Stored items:
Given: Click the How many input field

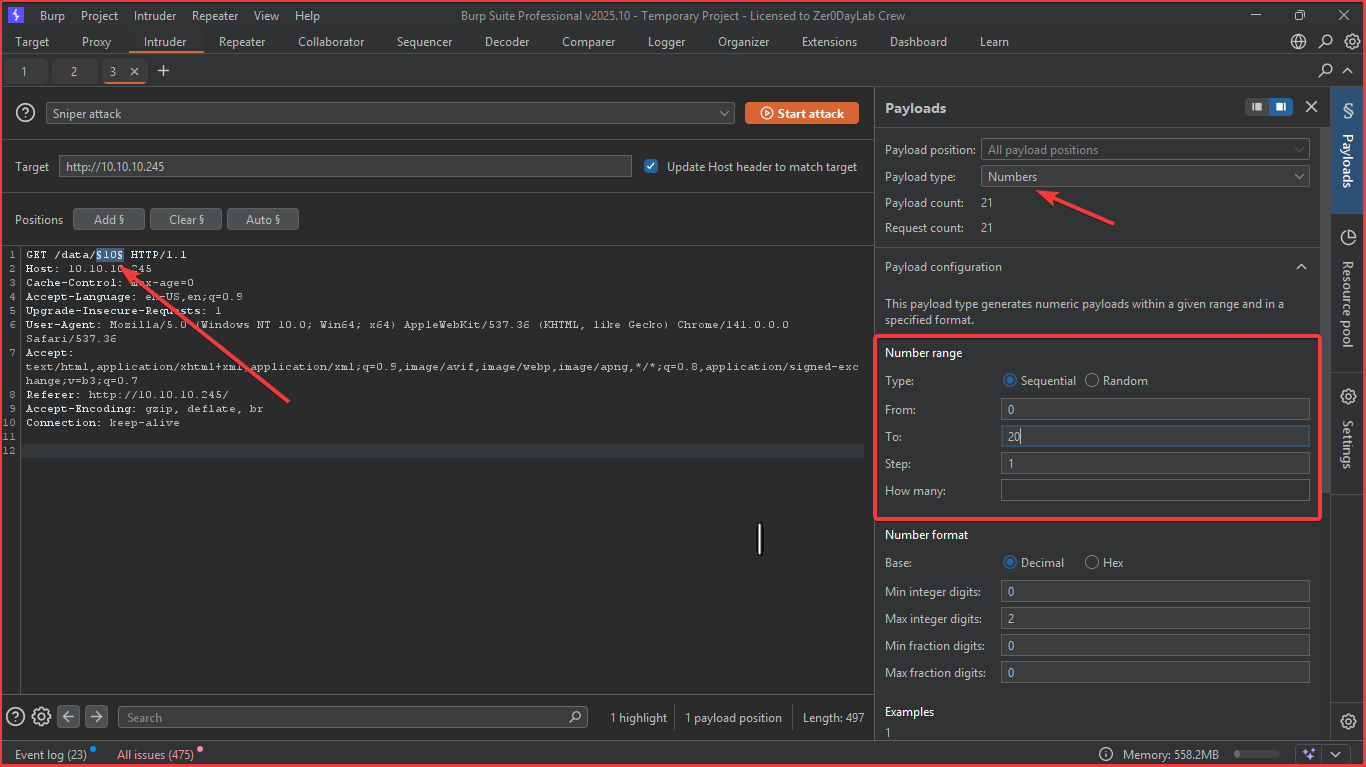Looking at the screenshot, I should tap(1154, 490).
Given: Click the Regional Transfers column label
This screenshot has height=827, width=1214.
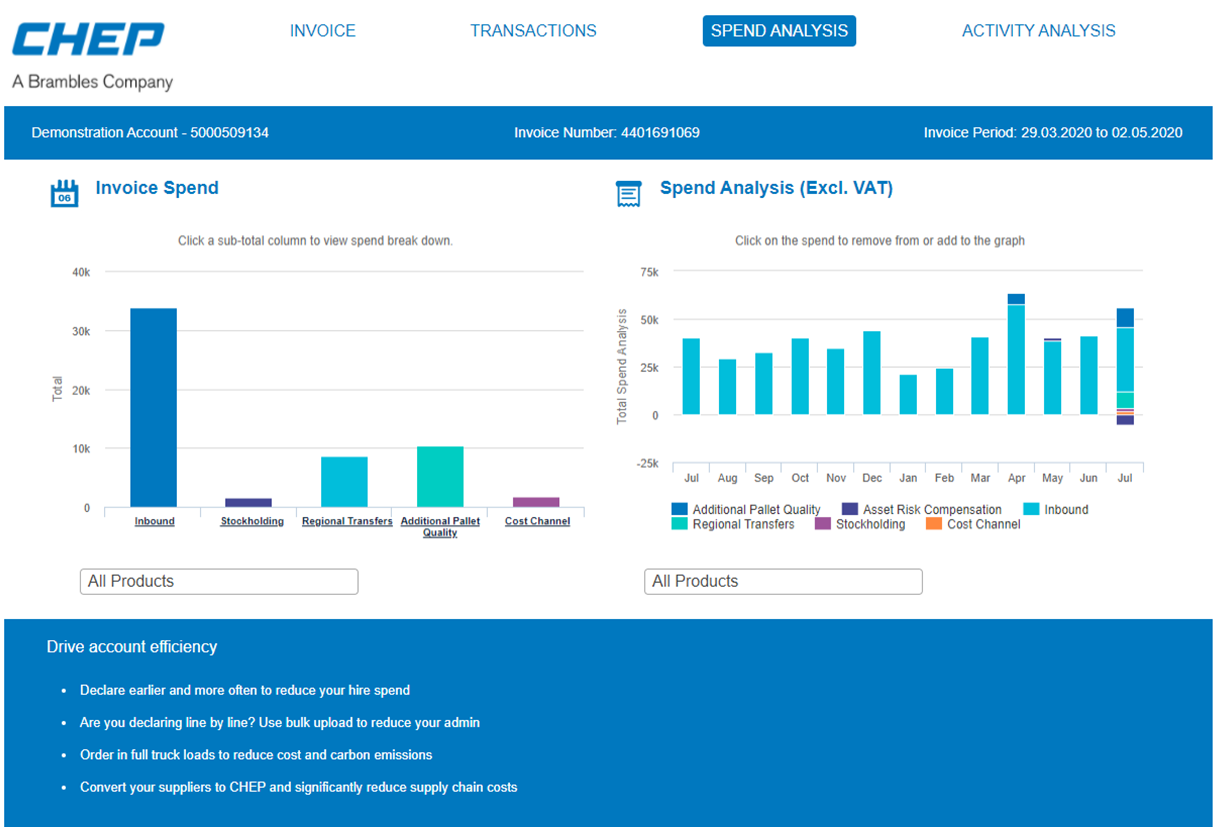Looking at the screenshot, I should tap(347, 521).
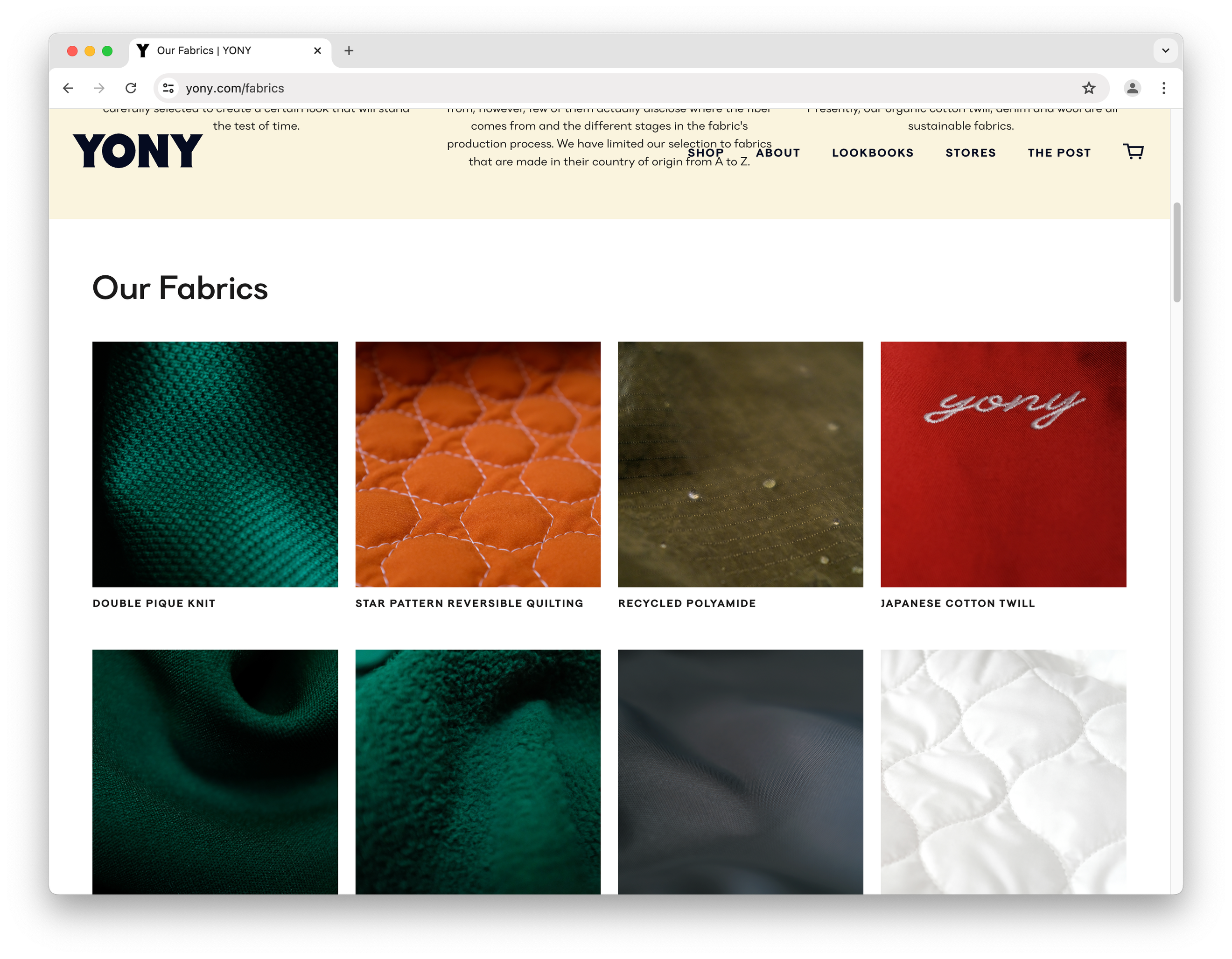Open the Chrome three-dot menu

[x=1163, y=88]
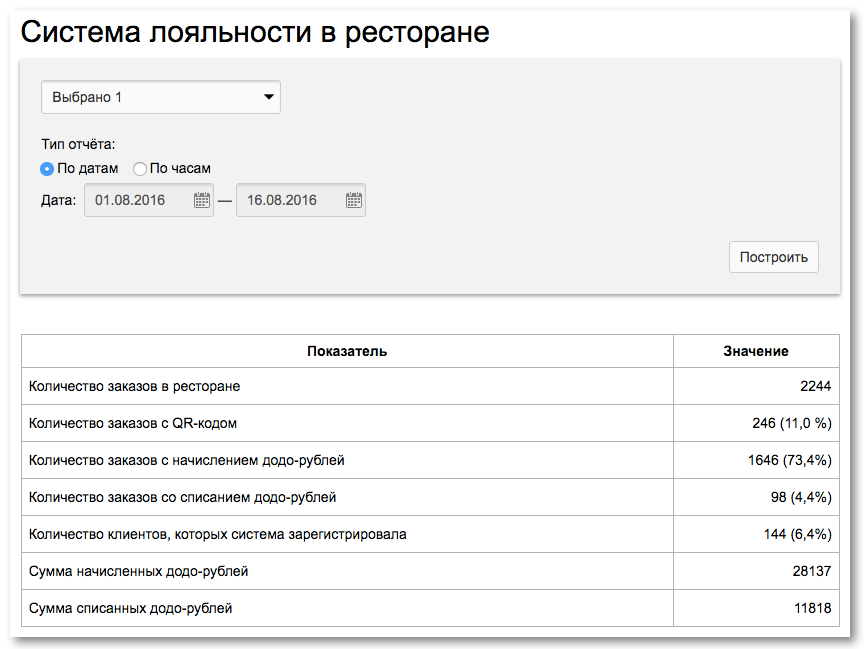The height and width of the screenshot is (649, 868).
Task: Click the registered clients value 144 (6,4%)
Action: (797, 534)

Brief: Give the entries again, exactly and in full, with no image included.

Solved exercise:
Given: Click the How many input field

Looking at the screenshot, I should tap(1154, 490).
Given: Click the Regional Transfers column label
This screenshot has height=827, width=1214.
Looking at the screenshot, I should tap(347, 521).
Open the Chrome three-dot menu

[x=1163, y=88]
The height and width of the screenshot is (649, 868).
Task: Click the registered clients value 144 (6,4%)
Action: (797, 534)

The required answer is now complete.